▸ Exercise prompt: Needed from the data below: all lines that contain the word "title".

▸ Provided entries:
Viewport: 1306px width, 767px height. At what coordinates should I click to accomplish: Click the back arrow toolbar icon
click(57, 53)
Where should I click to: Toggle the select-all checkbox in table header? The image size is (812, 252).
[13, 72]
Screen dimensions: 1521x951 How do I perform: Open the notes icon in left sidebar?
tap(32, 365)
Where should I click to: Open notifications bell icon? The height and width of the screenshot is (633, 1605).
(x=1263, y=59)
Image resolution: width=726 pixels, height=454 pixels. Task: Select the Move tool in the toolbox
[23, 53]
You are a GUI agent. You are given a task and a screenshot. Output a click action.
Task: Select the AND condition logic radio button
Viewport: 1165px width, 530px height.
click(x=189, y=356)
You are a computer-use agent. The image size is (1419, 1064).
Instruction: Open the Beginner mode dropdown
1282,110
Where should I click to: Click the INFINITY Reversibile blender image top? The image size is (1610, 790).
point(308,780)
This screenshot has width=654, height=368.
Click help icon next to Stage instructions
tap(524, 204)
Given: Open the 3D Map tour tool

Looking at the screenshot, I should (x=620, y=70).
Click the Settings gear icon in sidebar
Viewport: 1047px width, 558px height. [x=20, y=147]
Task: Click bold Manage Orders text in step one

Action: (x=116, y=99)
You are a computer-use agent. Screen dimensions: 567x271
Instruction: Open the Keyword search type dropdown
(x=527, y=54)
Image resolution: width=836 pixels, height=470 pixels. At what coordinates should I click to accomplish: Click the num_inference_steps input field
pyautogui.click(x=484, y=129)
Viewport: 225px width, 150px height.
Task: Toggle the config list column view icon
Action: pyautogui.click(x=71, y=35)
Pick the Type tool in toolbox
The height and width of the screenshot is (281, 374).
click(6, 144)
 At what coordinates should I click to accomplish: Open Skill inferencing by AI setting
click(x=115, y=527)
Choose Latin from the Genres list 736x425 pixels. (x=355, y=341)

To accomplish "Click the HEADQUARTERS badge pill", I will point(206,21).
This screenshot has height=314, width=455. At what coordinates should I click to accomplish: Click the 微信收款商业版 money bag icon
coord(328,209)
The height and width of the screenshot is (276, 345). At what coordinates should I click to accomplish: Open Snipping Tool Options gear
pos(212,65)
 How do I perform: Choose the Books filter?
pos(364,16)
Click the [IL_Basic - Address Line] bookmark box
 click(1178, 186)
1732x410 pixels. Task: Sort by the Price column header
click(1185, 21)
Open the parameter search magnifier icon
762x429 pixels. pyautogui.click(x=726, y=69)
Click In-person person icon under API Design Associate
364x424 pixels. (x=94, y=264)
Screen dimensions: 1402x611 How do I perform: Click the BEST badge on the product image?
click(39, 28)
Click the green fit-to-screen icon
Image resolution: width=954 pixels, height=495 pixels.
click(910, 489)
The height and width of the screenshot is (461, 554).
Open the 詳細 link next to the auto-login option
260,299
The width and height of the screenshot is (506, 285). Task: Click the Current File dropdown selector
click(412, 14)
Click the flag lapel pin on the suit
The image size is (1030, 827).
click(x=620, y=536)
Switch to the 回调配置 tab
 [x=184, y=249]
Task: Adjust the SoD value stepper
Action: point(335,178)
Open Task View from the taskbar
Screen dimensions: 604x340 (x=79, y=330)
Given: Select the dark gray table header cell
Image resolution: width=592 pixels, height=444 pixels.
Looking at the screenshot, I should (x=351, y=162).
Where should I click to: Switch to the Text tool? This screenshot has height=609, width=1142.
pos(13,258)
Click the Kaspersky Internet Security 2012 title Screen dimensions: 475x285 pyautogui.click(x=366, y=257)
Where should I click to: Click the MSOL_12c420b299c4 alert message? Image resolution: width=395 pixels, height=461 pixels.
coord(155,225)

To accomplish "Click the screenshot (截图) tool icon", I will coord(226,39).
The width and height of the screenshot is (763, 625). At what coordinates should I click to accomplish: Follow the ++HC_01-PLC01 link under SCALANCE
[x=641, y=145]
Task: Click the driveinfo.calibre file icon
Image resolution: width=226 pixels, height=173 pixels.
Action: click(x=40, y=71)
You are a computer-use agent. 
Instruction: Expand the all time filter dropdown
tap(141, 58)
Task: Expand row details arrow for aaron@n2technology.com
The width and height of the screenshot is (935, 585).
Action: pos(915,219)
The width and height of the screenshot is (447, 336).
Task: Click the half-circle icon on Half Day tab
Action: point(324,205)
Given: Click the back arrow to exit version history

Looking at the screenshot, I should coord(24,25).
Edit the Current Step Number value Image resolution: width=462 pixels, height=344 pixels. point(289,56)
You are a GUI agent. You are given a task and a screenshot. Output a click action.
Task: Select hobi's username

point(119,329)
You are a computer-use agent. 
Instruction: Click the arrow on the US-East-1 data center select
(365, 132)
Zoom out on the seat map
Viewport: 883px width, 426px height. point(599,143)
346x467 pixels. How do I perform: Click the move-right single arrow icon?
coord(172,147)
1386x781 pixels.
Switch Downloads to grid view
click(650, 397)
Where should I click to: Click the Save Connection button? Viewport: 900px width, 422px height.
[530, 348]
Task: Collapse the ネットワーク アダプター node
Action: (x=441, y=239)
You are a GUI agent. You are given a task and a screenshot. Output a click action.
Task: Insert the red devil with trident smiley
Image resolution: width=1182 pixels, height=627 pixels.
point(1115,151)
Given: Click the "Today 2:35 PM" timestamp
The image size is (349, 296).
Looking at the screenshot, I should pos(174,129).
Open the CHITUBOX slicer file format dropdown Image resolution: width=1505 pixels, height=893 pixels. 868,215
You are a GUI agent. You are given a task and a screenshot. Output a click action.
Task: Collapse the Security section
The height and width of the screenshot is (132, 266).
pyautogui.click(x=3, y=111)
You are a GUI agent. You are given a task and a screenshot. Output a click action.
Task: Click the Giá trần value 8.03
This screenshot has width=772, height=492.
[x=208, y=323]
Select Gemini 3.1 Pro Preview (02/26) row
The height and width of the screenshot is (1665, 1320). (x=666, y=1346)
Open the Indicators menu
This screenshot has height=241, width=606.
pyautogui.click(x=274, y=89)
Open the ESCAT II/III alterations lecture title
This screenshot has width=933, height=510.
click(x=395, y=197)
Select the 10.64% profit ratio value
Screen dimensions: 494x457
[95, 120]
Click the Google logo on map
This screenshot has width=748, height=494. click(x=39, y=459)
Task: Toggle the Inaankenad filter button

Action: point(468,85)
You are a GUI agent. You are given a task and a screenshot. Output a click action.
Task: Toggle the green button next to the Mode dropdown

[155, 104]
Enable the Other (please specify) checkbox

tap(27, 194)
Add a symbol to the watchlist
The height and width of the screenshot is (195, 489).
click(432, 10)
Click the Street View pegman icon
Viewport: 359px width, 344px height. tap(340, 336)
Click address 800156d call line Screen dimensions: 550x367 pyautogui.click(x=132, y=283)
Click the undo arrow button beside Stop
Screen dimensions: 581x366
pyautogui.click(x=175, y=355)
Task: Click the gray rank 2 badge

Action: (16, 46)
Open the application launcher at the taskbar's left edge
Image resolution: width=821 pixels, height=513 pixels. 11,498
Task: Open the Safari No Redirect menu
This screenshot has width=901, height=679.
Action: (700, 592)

▸ Task solution:
Click the Kaspersky Internet Security 2012 title Screen dimensions: 475x285 pyautogui.click(x=366, y=257)
Open the ESCAT II/III alterations lecture title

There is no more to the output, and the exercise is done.